History has shown us that a centrally planned economy does not work. A government simply cannot effectively manage all aspects of a national economy; it needs to rely heavily on the self-adjusting tendency of market capitalism. Chinese leaders understand this lesson well. However, just as a government cannot single-handedly manage something as big and complex as the fourth largest economy, so it is unable to independently oversee a society of 1.3 billion people. Political liberalization (i.e., relying on the stabilizing effect of democratic forces on society) is the next step in China’s evolution on the heels of economic liberalization, and the time is ripe. Consider what New York Times columnist and Pulitzer Prize-winner Thomas Friedman wrote in his bestselling book, The World is Flat:

[China] will soon be reaching a point where its ambitions for economic growth will require more political reform. China will never root out corruption without a free press and active civil society institutions. It can never really become efficient without a more codified rule of law. It will never be able to deal with the inevitable downturns in its economy without a more open political system that allows people to vent their grievances. To put it another way, China will never be truly flat 12 until it gets over that huge speed bump called “political reform.” (p.126, emphasis mine)

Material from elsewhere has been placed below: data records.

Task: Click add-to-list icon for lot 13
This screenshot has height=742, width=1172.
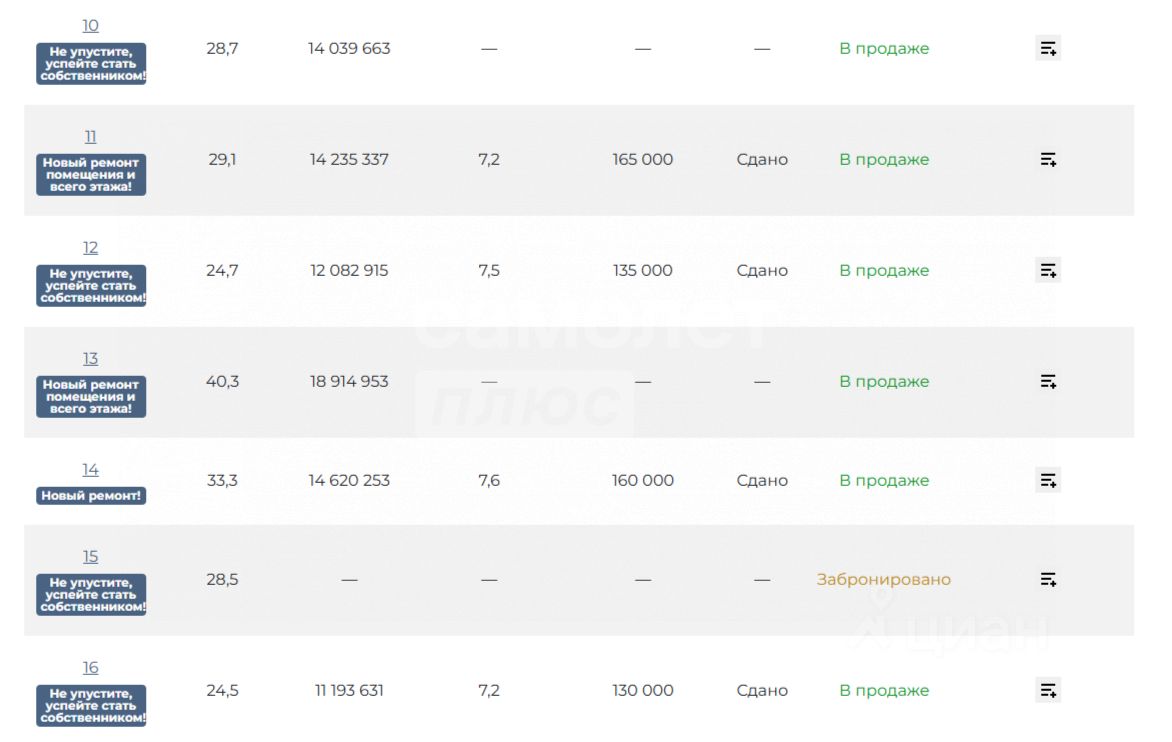Action: [x=1047, y=381]
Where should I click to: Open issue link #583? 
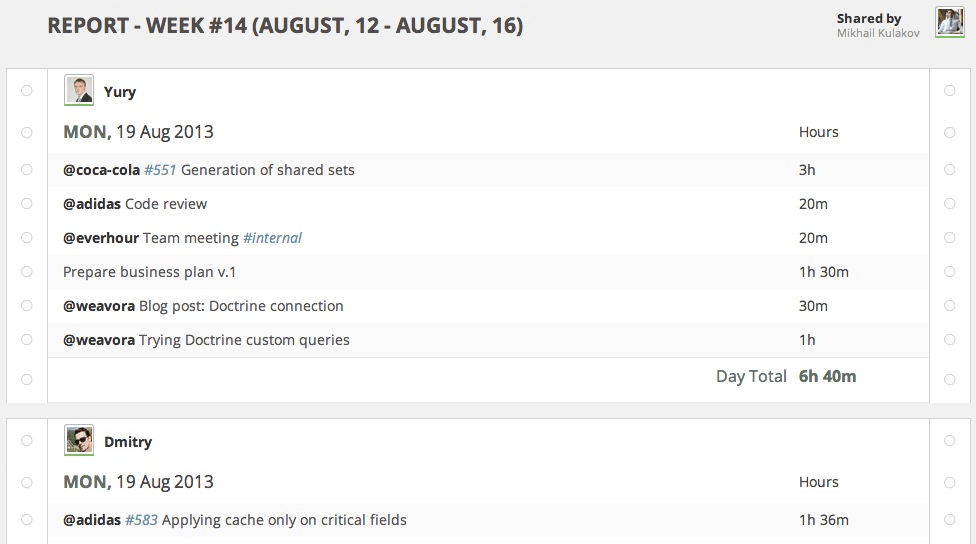tap(141, 520)
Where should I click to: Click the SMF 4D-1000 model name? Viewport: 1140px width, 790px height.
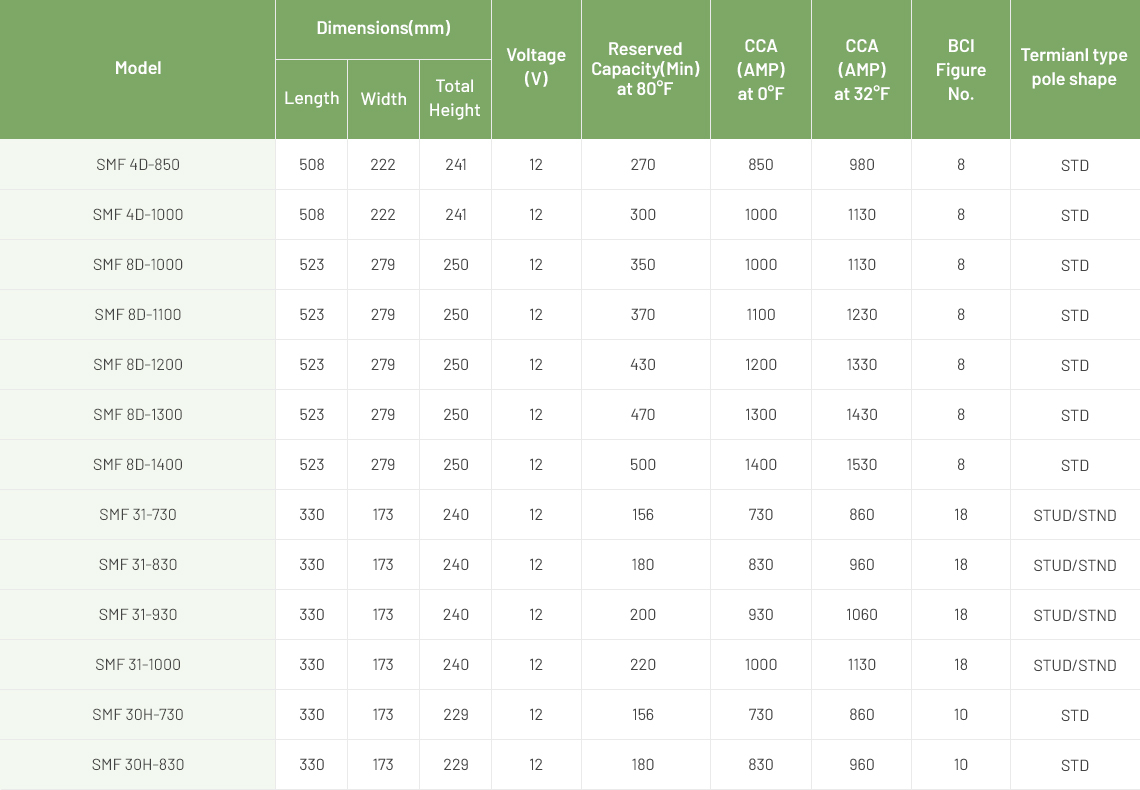[137, 215]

Obviously, Chinese leadership is not going to endorse political pluralism for the foreseeable future. What is conceivable, however, is their weaning themselves off of strict information control. Gradually loosening media controls is a necessary and reasonable step in appeasing the rural masses. This is because such a step not only allows journalism to grow into its role as society’s biggest watchdog, but also does not threaten the party’s monopoly on power. In fact, using journalism to funnel in more information regarding specific problems, and then acting on that information in a timely fashion, is sure to strengthen the party’s grip on power. Of course, the key to reaping the benefits of a freer press without inviting disaster is to strike a balance between excessive information control and not enough control, which would certainly open the proverbial floodgates.

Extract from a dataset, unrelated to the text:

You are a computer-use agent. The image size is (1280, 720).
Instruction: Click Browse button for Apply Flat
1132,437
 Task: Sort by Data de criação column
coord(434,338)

12 Friedman’s use of the term “flat” refers to integration with the global, knowledge-based economy.

In light of the fact that unrest is trending upward at an alarming rate, Hu must add more carrots to his mixed bag – particularly in the period before the effects of his rural investment programs take hold – if he seeks to keep his country from imploding. However, Hu is not adding more carrots like a freer press, which is why the social unrest problem is quickly worsening, even as the government rolls out the riot squads and beefs up its Big Brother apparatus. Even official Chinese statistics show that these sticks are not solving the problem in the long-term.

Given Hu’s failure to use all the necessary tools at his disposal in reversing civil strife trends, we can expect higher levels of social unrest in 2006. Disregard for a moment that peasants regularly fall victim to land-grabbing state enterprises. Peasants oftentimes do not even have access to clean drinking water. According to official Chinese statistics, 300,000 people in China regularly drink contaminated water, and 9 out of 10 Chinese cities rely on polluted groundwater. Furthermore, rural health care is woefully inadequate and local authorities are notorious for indiscriminately levying taxes on farmers. The disconnect between central and local authorities is well known – Beijing oftentimes cannot rely on local government to carry out its bidding, which is another reason why policymakers need to exploit the ubiquitous eyes and ears of the media.

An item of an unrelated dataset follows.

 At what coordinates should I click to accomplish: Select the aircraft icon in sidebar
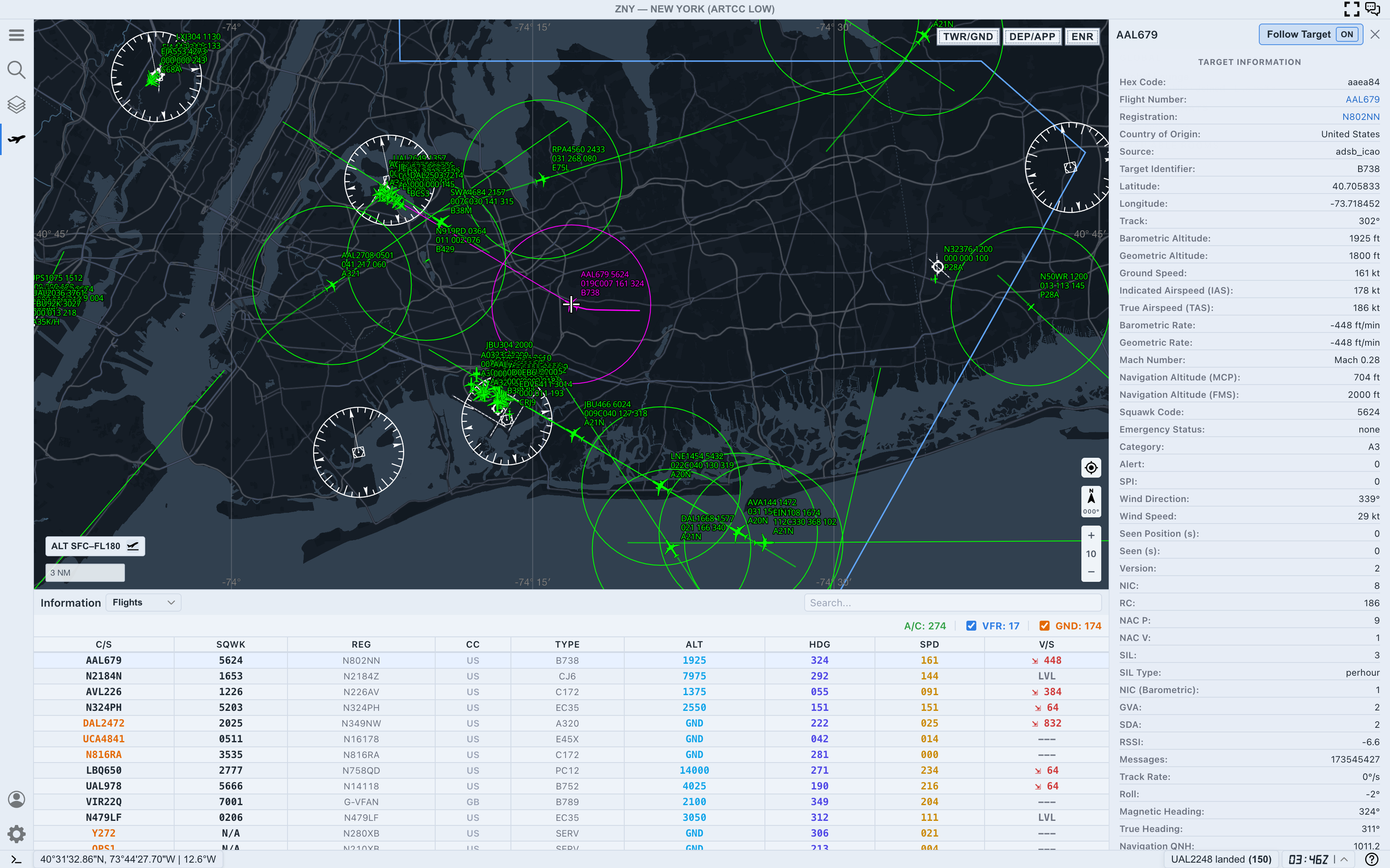coord(16,139)
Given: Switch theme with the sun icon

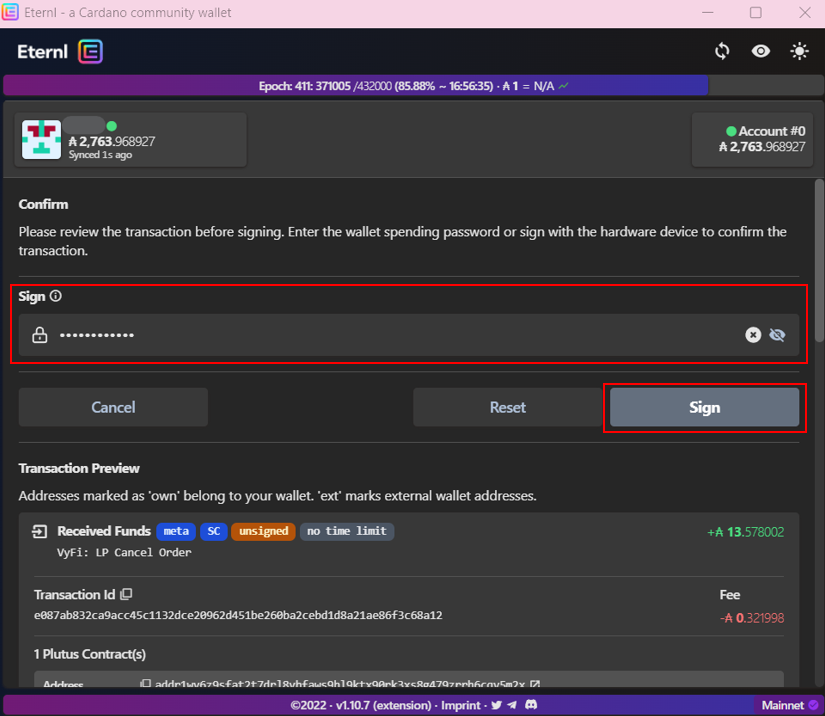Looking at the screenshot, I should coord(799,51).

The steady erosion of public safety and political stability has become the centerpiece issue in recent security analyses of China. Multinationals should take extra precautions when visiting China, especially in light of other alarming indicators. For example, China has beat out Columbia to become the world’s premier kidnapping country, with the most common targets being celebrities and businessmen, or their families.

In short, China is quickly becoming a much less safe place to do business, and, as long as Beijing continues to handicap itself in addressing the deteriorating security situation, the problem will get worse in this Year of the Dog.